The $292 million Kelp DAO exploit on April 18 2026 forced the DeFi sector to confront its weakest links just as Wall Street firms such as Apollo Global Management and BlackRock deepen on‑chain exposure【1】.

How the attack unfolded

The attacker targeted Kelp DAO’s liquid restaking token, rsETH, by exploiting a misconfigured LayerZero bridge setting. By minting 116,500 rsETH without collateral, the hacker used the fake tokens to borrow roughly $230 M from the Aave lending platform before the breach was detected【3】. CoinGecko’s analysis notes that nearly half of all active LayerZero‑powered applications remain vulnerable, putting more than $4.5 B of market value at immediate risk【3】.

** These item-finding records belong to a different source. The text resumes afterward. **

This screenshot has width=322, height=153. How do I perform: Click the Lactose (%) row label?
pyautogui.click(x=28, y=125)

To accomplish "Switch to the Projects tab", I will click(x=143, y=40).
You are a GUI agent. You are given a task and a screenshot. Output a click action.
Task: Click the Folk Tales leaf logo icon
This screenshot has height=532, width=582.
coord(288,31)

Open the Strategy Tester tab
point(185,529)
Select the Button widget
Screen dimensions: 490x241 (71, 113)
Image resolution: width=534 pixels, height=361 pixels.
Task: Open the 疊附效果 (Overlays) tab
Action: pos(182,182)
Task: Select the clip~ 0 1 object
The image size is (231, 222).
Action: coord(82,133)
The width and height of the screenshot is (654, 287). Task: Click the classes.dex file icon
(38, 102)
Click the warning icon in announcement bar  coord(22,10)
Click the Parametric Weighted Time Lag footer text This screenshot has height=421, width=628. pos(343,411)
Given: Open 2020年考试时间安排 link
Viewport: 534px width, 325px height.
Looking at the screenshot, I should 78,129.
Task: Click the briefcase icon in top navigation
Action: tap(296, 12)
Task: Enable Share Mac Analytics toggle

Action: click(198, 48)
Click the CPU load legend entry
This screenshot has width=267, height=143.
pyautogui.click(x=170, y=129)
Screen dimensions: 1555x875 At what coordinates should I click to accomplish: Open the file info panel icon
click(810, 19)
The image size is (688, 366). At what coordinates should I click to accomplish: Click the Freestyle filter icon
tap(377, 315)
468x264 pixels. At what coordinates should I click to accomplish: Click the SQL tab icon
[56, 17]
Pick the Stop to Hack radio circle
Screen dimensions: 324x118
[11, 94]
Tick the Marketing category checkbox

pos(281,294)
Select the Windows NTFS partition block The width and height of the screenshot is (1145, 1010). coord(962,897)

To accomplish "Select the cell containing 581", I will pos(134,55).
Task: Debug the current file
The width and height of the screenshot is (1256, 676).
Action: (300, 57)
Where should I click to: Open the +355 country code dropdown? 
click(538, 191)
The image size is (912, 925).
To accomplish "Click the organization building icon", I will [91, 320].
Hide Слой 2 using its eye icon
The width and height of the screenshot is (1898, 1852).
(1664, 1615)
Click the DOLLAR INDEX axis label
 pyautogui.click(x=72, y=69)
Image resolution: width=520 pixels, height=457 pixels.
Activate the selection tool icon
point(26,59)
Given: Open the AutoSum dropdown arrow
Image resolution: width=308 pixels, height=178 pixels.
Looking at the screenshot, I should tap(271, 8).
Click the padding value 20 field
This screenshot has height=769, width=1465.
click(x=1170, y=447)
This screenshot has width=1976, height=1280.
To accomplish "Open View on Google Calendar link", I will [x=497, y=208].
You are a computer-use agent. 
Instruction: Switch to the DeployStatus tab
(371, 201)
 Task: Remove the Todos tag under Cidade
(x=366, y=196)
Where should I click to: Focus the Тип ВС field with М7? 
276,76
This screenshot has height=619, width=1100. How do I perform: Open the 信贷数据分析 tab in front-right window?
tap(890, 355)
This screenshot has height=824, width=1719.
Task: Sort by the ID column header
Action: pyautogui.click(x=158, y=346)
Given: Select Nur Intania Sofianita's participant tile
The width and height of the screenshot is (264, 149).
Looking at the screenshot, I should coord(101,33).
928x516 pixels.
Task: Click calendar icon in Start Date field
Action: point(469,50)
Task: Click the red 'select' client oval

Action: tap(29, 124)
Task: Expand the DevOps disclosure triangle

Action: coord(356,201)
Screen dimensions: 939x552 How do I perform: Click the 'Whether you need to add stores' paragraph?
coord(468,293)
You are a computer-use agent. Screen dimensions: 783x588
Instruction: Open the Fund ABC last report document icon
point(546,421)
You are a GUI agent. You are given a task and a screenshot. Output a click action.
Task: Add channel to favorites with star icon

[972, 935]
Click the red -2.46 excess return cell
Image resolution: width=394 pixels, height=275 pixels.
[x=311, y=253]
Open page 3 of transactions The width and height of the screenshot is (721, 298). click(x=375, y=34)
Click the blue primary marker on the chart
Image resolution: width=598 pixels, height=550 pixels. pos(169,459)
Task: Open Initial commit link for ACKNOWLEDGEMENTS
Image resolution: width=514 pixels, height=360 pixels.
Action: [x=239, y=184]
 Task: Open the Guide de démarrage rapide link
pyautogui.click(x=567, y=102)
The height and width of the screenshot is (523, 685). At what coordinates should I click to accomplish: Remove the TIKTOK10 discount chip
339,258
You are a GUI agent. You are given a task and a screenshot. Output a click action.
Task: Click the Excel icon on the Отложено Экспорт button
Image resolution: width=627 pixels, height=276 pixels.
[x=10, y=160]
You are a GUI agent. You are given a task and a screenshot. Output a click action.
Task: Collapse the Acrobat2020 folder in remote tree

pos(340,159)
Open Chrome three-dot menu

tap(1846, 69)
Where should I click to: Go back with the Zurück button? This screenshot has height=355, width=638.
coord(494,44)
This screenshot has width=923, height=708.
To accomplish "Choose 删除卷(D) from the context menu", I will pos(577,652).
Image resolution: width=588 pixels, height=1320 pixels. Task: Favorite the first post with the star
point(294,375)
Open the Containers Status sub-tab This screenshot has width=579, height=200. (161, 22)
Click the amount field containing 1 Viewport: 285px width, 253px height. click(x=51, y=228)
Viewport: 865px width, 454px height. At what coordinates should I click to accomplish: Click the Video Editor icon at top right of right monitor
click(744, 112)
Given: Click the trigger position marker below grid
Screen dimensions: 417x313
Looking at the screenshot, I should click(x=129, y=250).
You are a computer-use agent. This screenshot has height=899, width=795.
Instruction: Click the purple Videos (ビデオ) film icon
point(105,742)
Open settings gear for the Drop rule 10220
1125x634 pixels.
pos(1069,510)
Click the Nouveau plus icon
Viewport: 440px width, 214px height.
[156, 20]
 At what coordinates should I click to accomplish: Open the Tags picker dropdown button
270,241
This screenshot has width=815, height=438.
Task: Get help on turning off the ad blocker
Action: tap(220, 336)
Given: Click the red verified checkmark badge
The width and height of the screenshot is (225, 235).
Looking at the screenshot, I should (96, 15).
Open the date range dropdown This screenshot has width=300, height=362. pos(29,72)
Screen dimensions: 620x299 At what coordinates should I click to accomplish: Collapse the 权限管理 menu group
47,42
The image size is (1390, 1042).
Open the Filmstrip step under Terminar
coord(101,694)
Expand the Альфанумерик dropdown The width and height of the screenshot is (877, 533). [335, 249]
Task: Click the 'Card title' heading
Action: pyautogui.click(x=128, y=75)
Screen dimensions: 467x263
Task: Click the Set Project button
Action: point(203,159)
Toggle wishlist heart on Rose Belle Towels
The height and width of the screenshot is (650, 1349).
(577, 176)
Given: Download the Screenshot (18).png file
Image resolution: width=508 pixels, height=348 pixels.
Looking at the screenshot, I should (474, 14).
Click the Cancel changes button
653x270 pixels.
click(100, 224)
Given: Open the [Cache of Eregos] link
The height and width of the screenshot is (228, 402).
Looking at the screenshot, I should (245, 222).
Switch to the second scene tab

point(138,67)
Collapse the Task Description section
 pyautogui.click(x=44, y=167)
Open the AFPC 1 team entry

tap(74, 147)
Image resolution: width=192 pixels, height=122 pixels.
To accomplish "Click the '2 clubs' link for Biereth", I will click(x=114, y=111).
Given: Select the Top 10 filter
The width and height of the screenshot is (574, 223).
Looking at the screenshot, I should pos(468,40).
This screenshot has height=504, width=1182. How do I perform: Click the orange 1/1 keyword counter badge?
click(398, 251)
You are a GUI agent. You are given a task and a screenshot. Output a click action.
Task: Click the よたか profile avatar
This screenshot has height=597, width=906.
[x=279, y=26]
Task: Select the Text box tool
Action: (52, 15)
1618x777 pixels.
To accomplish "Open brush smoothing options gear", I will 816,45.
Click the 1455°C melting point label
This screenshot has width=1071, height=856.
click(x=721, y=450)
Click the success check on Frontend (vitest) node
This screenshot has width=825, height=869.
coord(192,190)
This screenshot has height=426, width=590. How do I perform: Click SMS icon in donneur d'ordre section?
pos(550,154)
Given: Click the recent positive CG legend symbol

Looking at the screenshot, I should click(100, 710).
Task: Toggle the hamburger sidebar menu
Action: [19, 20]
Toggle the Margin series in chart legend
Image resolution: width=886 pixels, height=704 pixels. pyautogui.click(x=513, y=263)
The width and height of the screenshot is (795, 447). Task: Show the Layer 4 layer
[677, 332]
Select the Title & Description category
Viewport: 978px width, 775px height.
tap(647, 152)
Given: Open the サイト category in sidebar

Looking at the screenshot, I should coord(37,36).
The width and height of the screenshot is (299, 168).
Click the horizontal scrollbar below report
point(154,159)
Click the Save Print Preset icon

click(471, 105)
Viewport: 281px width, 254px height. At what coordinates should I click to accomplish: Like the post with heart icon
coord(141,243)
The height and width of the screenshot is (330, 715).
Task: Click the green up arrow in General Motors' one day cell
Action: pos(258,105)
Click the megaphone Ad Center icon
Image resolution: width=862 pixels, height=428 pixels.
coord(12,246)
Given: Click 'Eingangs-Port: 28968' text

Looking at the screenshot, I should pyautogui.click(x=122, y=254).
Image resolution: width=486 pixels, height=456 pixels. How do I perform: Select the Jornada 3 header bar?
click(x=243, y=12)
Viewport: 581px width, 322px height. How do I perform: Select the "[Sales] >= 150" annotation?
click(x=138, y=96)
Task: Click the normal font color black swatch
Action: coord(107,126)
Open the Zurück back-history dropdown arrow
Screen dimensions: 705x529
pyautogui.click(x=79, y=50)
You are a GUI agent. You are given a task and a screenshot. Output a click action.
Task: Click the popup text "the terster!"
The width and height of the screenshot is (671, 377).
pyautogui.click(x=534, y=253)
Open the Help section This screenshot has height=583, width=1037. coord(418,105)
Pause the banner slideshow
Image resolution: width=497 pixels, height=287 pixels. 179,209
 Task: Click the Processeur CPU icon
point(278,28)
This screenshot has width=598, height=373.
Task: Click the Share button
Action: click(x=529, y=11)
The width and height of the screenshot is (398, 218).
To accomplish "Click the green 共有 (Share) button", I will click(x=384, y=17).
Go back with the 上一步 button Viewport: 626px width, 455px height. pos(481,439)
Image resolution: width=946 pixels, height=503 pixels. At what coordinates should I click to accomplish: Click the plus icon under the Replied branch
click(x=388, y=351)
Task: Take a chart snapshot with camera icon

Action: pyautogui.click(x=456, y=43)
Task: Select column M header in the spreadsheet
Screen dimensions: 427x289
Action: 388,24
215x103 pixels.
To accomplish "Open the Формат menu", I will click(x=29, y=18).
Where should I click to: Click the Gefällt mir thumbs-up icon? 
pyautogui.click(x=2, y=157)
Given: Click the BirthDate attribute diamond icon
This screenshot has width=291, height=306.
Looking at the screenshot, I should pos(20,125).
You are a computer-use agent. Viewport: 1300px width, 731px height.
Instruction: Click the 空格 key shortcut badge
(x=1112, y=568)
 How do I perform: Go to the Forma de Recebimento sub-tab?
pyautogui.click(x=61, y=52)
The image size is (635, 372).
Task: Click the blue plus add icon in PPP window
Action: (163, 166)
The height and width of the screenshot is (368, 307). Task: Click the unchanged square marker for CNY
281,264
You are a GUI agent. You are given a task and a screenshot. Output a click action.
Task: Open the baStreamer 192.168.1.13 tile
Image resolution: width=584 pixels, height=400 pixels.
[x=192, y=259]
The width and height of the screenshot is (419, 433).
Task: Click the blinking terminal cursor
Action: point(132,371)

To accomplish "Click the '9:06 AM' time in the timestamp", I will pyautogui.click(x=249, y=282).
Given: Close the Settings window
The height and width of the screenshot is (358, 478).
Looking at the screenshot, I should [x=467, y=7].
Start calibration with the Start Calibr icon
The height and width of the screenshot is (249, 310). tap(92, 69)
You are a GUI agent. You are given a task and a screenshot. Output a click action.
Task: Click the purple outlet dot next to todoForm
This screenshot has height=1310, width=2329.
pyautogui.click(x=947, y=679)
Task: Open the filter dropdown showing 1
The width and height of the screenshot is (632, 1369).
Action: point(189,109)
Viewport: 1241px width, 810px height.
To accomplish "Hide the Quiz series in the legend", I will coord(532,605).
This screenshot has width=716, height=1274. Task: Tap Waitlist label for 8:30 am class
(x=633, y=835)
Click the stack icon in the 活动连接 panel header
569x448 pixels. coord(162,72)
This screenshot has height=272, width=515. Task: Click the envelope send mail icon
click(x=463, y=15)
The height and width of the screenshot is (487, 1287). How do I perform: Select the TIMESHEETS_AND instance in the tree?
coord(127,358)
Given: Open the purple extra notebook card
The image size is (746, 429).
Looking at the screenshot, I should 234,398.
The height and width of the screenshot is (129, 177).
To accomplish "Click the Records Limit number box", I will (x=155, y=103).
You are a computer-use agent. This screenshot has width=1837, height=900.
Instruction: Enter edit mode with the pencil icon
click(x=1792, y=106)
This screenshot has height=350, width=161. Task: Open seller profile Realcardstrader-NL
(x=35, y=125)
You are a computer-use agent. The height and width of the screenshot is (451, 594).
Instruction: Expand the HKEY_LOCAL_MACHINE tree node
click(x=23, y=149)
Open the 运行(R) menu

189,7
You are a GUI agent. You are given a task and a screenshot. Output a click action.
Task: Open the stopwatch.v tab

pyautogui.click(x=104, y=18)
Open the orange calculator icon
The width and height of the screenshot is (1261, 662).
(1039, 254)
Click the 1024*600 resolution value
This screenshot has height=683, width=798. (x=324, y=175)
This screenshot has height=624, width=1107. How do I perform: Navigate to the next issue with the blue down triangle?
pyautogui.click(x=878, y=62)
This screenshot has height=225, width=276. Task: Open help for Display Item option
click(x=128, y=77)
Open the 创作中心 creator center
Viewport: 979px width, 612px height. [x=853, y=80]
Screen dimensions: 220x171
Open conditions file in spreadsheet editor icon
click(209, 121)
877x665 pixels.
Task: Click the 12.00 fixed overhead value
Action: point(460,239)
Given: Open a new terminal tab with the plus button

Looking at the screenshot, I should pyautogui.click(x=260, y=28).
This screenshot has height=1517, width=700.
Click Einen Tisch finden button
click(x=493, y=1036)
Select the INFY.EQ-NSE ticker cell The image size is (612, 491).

Industry reaction and the push for stronger safeguards

The breach coincided with Apollo Global Management’s partnership with Morpho to support lending markets and BlackRock’s tokenized money‑market fund debut on Uniswap, underscoring the growing institutional appetite for on‑chain finance【1】. Security specialists argue that DeFi’s “zero‑trust” architecture must become baseline, not optional, with tighter multi‑signature controls, timelocks on governance actions, and robust collateral frameworks【1】.

What to watch

• LayerZero bridge updates – monitor announcements from the LayerZero team for patches that could reduce the $4.5 B exposure.
• Aave borrowing limits – watch for changes to collateral requirements that may prevent similar synthetic borrowing attacks.
• Institutional on‑chain moves – track further partnerships from Apollo, BlackRock or other firms that could signal confidence or pressure for higher security standards.

The hack proves that while DeFi continues to attract traditional finance capital, its security foundations must evolve before larger pools of institutional money can be safely absorbed.